Apesar dos altos índices de popularidade – em grande parte garantidos pela política de transferência de renda e pelo bom momento da economia – a presidente Dilma Rousseff vem convivendo em sua administração com uma equação difícil de fechar: em todas as pesquisas realizadas, ao mesmo tempo em que aprovam a forma de administrar da presidente, os brasileiros dizem que não estão satisfeitos com o desempenho do governo em três pilares fundamentais na vida de qualquer país: educação, saúde e segurança.

Na pesquisa mais recente, a do Ibope, divulgada esta quarta-feira mas realizada antes das manifestações que tomam conta do Brasil, enquanto 71% dos entrevistados afirmavam que aprovam a presidente ( em março o percentual era de 79%) caia para 55% o percentual dos que aprovam o seu governo ( em março este índice era de 63%).

Há hoje, por exemplo, uma diferença de 16 pontos percentuais na cabeça da população entre Dilma e sua administração. Ou seja, na percepção dessas pessoas, Dilma é melhor do que seu governo, como se fosse possível separar a criatura do criador.

A diferença entre as duas variáveis é tão patente que, na mesma pesquisa do Ibope, a primeira da série do instituto que aponta um declínio na imagem da presidente e do seu governo, caíram exatos 8 pontos percentuais a avaliação de Dilma, em particular, e a do seu governo, no geral, embora, como mostrado acima, em patamares diferenciados.

Esquecendo a questão da educação, saúde e segurança, todos muito mal avaliados na mesma pesquisa, é patente a reclamação geral, de norte a sul do país, à respeito dos buracos nas estradas, do caos nos portos e aeroportos , dos transportes urbanos e da corrupção – só para ficar nesses.

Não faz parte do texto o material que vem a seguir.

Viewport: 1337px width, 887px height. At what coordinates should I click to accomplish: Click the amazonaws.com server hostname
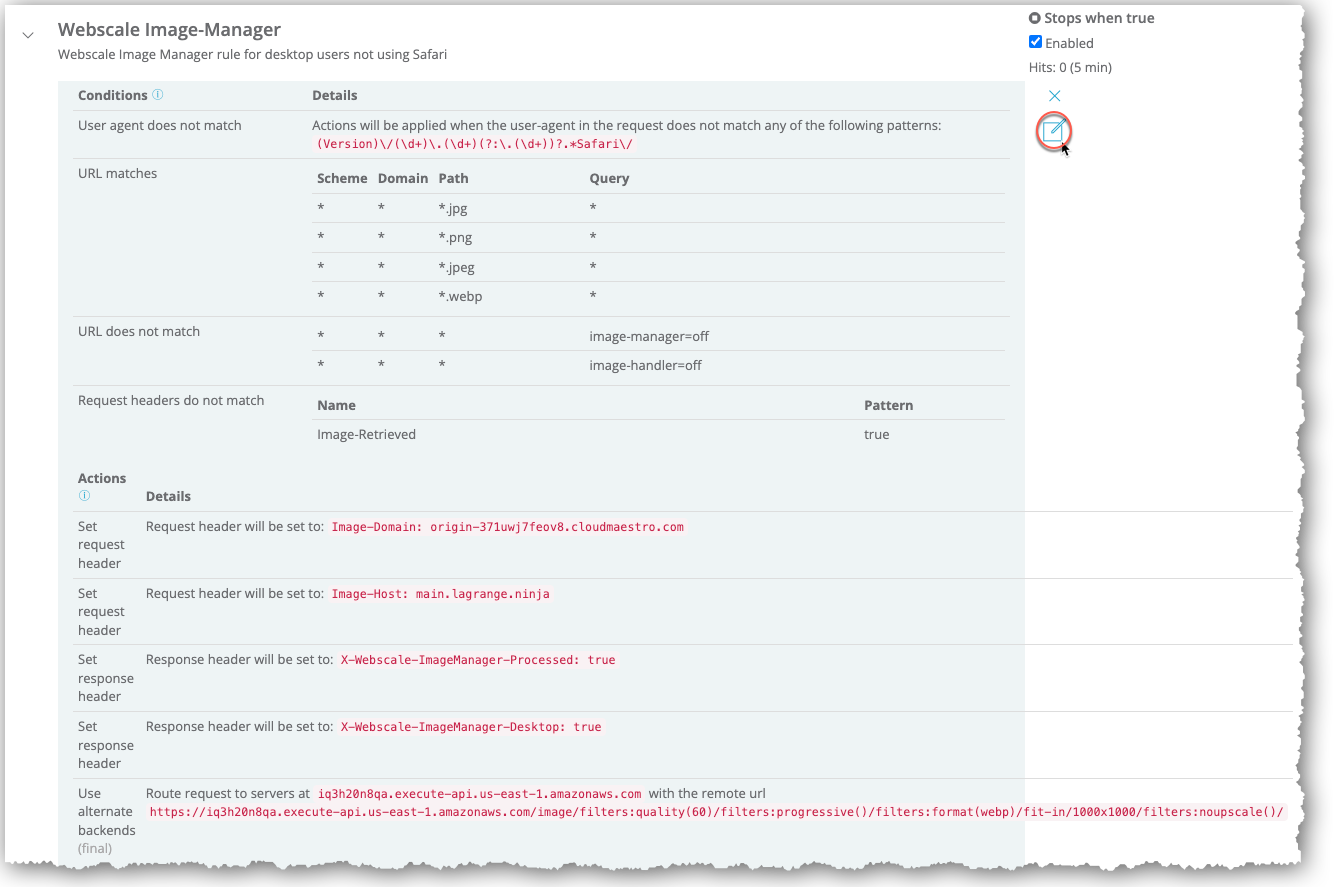coord(479,794)
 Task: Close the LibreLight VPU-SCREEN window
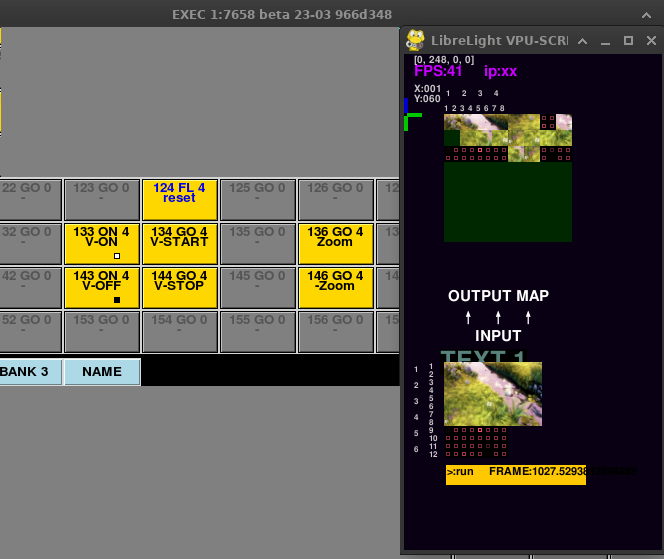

Por que o povo vem ou vinha conseguindo separar Dilma de tudo isso? Só há uma explicação plausível: o bom desempenho da economia, herança, por sinal, que Lula e Dilma receberam do governo do ex-presidente Fernando Henrique.

Com o emprego em alta, a inflação controlada, e as bolsas permitindo o crescimento das classes B e C, o povo parecia anestesiado diante dos problemas graves de infraestrutura e de todos os demais apontados acima.

Portanto, em que pese o real motivo da explosão de manifestações por todas as capitais nesta semana, parece patente que a insatisfação maior é com o poder central – a presidência – e o estopim, a gota d´água, foi a volta da inflação – bem maior do que apontam os índices oficiais, pelo menos no que se refere ao básico que é o alimento – o crescimento do desemprego e, consequentemente, a desilusão.

“O Brasil acordou” – esta frase correu as redes sociais. É como se a classe média – majoritária nas manifestações – que vinha calada em suas insatisfações por causa do bolso cheio, e a classe baixa, que vinha também calada por conta das bolsas, tivessem acordado e olhado em volta.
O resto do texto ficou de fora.